§ Le problème
Dans l'article sur le logement des élus parisiens, recopiez mot pour mot le passage qui s'ouvre sur les mots contenant « Interrogée sur le » et se clôt sur « l'intention de partir. ».

§ Extrait à lire
####################
Bertrand Delanoë, le 1er septembre 2007, à l'université d'été du PS à La Rochelle © TF1-LCI| Opération "portes ouvertes" chez une élue de Paris |
En marge des vœux de Bertrand Delanoë à la presse vendredi matin, son équipe ne parlait que de ça. Comment réagir à la sortie de Françoise de Panafieu sur le logement social jeudi, une sortie aux allures de grand déballage ? Contrairement à ce qu'elle avait promis lors de ses vœux il y a huit jours, la candidate UMP a pointé jeudi des noms d'élus socialistes occupant des appartements de la ville, notamment la maire PS du XIIème, Michèle Blumenthal. Comme on lui demandait sur France Inter si sa directrice de campagne Brigitte Kuster "bénéficiait" d'un logement de ce type, Françoise de Panafieu a répondu : "oui, mais comme des maires d'arrondissement de gauche". Elle a précisé : "comme la maire du XIIème arrondissement, comme la députée du XIIème (ndlr Sandrine Mazetier, PS), comme le premier adjoint du XIIème".
"Aujourd'hui, dans la population, des choses qui étaient acceptées il y a dix ans ne le sont plus", a-t-elle poursuivi, enfourchant le thème de la transparence. 'La droite parisienne qui s'empare de cet argument, c'est un comble mais ça peut faire mal", s'inquiète une élue proche de Bertrand Delanoë. Dans son entourage, on n'est d'autant plus agacé par cette affaire que le maire de la ville avait demandé il y a longtemps aux élus socialistes concernés de quitter ces appartements, ce qui n'a pas été fait. Il faut dire que ces élus d'arrondissements sont parfaitement dans la légalité, comme l'a affirmé Françoise de Panafieu mais elle ajoute : ""Comme ce n'est pas accepté par la population, il faut savoir s'adapter".
"Aucune élection n'est facile"
Interrogée sur le logement de Michèle Blumenthal, l'équipe de campagne de Bertrand Delanoë a fait valoir qu'elle habitait un appartement de l'OPAC (office HLM de Paris) à loyer libre. Pour désamorcer la polémique, la candidate dans le XIIe a même décidé d'inviter la presse vendredi après-midi à visiter son domicile, un "faux quatre-pièces" de 70 m2 loué 900 euros par mois. "Ma retraite de prof sera de 1700 euros par mois et je ne serai pas maire à vie", s'est-elle justifié dans Le Parisien, indiquant qu'elle n'avait pas l'intention de partir.
####################
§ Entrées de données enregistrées
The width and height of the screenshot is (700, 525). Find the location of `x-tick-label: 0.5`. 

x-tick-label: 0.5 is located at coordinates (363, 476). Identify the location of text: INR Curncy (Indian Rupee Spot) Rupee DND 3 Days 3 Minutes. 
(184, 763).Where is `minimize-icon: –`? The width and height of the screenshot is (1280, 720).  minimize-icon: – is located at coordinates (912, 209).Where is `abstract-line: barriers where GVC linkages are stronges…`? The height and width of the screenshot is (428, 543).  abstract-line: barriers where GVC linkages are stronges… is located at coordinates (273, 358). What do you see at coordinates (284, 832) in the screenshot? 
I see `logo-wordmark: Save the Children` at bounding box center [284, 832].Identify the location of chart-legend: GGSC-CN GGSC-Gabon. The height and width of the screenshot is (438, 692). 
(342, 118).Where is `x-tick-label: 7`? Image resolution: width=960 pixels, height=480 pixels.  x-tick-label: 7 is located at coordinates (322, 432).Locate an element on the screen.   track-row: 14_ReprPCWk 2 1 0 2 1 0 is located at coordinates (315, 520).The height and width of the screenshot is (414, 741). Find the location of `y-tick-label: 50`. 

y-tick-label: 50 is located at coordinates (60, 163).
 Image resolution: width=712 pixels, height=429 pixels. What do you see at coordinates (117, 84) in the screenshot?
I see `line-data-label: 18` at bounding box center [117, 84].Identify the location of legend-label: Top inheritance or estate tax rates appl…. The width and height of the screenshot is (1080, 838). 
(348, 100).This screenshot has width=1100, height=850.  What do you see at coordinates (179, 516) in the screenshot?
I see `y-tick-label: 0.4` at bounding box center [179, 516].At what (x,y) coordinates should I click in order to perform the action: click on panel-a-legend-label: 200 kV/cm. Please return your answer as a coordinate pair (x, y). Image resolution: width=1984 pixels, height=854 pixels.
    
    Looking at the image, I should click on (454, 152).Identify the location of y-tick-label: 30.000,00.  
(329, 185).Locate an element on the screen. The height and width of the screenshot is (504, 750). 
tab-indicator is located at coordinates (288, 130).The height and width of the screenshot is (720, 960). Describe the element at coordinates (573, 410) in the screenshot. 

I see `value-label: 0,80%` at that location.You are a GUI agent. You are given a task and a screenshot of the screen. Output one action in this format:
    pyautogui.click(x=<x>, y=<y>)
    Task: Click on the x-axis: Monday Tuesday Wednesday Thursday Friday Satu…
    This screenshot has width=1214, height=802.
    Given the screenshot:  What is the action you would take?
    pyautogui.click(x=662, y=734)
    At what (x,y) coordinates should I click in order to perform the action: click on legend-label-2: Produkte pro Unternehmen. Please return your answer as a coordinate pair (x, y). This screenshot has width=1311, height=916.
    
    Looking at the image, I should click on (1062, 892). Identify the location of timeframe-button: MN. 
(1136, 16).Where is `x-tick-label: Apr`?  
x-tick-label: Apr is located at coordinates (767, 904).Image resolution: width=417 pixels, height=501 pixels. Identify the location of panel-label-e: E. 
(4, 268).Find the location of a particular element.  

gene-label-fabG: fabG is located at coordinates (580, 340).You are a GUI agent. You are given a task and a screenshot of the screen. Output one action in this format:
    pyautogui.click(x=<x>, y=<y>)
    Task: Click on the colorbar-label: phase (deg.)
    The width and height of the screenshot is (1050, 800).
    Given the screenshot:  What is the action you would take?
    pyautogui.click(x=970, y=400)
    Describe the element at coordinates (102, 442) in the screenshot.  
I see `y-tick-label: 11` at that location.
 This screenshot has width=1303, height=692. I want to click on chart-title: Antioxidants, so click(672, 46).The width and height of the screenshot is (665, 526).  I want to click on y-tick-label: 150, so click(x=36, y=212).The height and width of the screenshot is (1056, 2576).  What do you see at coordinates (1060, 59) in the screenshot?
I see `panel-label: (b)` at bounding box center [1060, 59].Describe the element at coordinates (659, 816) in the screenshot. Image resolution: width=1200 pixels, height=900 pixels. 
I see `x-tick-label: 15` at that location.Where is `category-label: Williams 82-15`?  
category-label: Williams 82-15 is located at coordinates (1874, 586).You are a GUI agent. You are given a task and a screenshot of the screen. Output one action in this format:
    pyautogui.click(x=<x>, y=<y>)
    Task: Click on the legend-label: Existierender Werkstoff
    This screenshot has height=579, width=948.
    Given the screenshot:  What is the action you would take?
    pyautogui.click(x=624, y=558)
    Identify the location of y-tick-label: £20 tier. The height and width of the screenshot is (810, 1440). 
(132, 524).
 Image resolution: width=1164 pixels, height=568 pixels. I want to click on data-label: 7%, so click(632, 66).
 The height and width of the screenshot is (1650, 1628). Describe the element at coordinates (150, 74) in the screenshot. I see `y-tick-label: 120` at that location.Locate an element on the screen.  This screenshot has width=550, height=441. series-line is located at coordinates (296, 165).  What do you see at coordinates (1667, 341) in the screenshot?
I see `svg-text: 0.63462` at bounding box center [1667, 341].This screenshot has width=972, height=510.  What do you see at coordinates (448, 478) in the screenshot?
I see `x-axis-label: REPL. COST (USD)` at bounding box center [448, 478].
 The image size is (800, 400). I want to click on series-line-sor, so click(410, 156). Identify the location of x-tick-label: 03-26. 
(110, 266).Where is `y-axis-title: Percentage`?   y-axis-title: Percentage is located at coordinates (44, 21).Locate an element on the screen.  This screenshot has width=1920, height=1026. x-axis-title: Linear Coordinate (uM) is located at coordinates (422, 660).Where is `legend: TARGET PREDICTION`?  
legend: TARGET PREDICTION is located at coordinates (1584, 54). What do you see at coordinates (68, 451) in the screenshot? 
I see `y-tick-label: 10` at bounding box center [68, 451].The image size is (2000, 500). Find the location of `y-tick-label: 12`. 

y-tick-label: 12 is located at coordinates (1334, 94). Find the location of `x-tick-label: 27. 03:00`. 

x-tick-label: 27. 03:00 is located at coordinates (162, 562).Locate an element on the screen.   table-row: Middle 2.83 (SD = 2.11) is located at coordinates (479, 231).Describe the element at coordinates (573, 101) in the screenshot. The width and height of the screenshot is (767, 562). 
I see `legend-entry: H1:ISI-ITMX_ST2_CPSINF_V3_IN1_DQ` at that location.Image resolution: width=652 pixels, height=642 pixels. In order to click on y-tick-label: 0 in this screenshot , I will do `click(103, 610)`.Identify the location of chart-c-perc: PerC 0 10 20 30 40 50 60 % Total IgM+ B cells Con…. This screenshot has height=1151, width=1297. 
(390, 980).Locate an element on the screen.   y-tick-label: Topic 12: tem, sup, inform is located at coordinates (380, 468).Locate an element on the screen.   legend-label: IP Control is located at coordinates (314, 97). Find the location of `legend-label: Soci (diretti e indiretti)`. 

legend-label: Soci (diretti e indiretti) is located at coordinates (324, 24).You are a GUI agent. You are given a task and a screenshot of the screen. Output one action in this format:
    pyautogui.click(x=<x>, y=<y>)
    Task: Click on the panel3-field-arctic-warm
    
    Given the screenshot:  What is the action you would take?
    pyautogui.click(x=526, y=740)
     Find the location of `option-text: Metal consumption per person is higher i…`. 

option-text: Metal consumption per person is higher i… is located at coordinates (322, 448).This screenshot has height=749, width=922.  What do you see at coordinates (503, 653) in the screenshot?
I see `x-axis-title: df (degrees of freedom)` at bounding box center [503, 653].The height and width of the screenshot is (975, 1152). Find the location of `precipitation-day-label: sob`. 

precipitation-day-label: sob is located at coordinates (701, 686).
####################
§ Réponse rédigée
Interrogée sur le logement de Michèle Blumenthal, l'équipe de campagne de Bertrand Delanoë a fait valoir qu'elle habitait un appartement de l'OPAC (office HLM de Paris) à loyer libre. Pour désamorcer la polémique, la candidate dans le XIIe a même décidé d'inviter la presse vendredi après-midi à visiter son domicile, un "faux quatre-pièces" de 70 m2 loué 900 euros par mois. "Ma retraite de prof sera de 1700 euros par mois et je ne serai pas maire à vie", s'est-elle justifié dans Le Parisien, indiquant qu'elle n'avait pas l'intention de partir.